Stop Foreclosure http://www.consumerdefenseprograms.com/a Foreclosure expert, Corey Vandenberg explains what is foreclosure.
“One of the most common questions that I get about foreclosure or stopping foreclosure is people want to know really, in its essence, what is it? What is foreclosure? I’m going to try and make this simple for you so that you really get the understanding of what is happening. When you signed a loan agreement with a bank, and there’s two types of foreclosures that can happen in the United States, there’s what we call a trust deed state and there’s what we call a mortgage state, and depending on which state you live in is what’s going to determine how those foreclosures happen, like what the procedures are, and the rules and what not.
Here’s the best way I’ve ever come up with to explain a foreclosure.

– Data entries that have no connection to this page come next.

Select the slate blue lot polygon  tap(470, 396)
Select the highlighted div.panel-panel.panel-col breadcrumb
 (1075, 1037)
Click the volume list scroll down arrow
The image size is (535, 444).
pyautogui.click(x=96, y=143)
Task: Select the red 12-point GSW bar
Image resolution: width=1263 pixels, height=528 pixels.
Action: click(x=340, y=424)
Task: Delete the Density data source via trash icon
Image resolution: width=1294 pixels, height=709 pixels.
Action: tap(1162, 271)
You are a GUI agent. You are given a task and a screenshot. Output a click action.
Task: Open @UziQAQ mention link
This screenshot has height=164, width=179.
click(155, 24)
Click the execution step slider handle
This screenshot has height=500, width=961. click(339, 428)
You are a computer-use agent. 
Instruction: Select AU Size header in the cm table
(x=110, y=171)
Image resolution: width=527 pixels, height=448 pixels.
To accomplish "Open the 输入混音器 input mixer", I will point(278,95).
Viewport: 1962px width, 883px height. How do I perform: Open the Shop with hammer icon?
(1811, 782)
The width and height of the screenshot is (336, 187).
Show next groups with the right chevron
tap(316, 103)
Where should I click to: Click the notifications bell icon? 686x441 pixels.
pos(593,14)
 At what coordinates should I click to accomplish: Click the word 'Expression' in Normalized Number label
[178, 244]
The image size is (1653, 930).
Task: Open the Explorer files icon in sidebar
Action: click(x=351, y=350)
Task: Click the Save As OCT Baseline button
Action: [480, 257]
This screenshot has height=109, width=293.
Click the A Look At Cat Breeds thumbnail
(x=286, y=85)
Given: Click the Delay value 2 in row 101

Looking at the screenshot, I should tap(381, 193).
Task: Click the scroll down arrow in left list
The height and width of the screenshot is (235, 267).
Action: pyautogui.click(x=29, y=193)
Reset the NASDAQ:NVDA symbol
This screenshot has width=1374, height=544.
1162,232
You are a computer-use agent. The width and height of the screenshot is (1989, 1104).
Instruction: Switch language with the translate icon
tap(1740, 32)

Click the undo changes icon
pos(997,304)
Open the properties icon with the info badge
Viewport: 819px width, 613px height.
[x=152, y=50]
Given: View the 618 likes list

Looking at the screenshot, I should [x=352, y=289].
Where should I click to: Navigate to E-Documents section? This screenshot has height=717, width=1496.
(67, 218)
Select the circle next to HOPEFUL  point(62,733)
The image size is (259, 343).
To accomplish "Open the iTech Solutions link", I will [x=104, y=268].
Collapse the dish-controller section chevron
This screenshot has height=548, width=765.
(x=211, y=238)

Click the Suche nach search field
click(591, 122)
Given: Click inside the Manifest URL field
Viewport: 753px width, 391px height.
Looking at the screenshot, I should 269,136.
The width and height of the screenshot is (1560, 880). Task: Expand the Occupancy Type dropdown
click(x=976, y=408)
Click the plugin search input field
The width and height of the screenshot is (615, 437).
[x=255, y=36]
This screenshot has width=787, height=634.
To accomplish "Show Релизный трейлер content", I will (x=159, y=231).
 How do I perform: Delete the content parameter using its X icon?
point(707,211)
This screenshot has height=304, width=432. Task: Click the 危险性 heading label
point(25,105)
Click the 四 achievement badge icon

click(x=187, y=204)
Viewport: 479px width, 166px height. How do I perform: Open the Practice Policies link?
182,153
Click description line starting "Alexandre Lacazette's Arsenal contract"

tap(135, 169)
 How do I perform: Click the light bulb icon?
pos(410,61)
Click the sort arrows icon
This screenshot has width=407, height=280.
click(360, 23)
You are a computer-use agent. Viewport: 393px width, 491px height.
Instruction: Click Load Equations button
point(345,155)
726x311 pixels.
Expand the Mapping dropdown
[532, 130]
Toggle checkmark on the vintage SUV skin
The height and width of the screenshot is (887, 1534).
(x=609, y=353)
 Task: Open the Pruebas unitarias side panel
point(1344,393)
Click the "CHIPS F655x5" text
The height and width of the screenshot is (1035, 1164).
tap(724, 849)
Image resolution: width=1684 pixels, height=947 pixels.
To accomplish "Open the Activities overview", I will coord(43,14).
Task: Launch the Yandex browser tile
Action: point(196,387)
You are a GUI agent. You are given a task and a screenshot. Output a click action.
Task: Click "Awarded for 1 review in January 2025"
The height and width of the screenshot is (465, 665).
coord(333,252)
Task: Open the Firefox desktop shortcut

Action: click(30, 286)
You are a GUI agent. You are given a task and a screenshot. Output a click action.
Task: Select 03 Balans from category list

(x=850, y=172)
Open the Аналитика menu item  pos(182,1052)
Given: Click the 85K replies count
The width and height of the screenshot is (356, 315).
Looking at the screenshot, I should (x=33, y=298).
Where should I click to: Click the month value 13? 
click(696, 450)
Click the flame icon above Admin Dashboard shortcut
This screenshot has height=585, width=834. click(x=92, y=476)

The common misconception is that a foreclosure is the bank taking your house. The reality is, if you’re familiar with a word, by proxy, or what it means to do something by proxy, that is actually what is happening in a foreclosure. What’s happening is, you signed an agreement when you took out a loan that said that in the event that I don’t live up to the terms of this agreement, then I grant specific legal power to the lender or their trustee to go ahead and sell my house, as me, by proxy. When they’re standing up on the courthouse steps auctioning a home, they are actually doing that under the home owners’ authority on behalf of the home owner. It’s you selling your house to satisfy the debt of obligation that exists because of the mortgage. It’s not the bank selling your house, it’s you selling your house, really. This process, like I said, can happen two different ways, depending on which type of state you’re in, whether it’s a mortgage state or a trustee state. This is a very important distinction. In a mortgage state, what’s essentially happening is there is a lawsuit being filed where there’s a contract that exists which is your loan agreement and the bank is saying in the court systems, “Look, we’ve got this contact here, and under the terms, they’ve defaulted, or we’re alleging they defaulted, and we want permission from the courts to satisfy the contract according to the terms and be able to recover any damages,” which is pretty typical of any type of lawsuit.
A trustee state is very different. A trustee state, kind of acts on the theory that everything’s already been worked out in the contract, there’s no need to go to court and enforce the contract, it’s here, it’s plain, it’s written on the face of the document, we can follow it. As long as the bank follows the rules in that state, then they’re legally allowed to just go ahead and proceed with the foreclosure according to those rules because it’s spelled out in your contract. Obviously I’m making this very simple, but that is the core essence of the difference of a trustee foreclose and a mortgage state foreclosure. As far as any other aspects of what foreclosure is by definition, those are the two most important things. What I would close with is that, a lot of times people feel like they either don’t have options or they don’t know what their options are in a foreclosure. Specifically, you almost always have the ability, up to a point, to bring the home current. Some of the other options that we’re going to talk about in other videos kick in when you don’t have the ability to bring it current. It’s a very big misconception people run into that they feel like now that I’ve fallen behind, I can’t even bring it current, and that’s absolutely no the case. That is very possible, I would say 99 percent of the time. Defining foreclosure, it’s really just a legal action where the lender is trying to recover the collateral, and they can do it one of the two ways we just talked about.”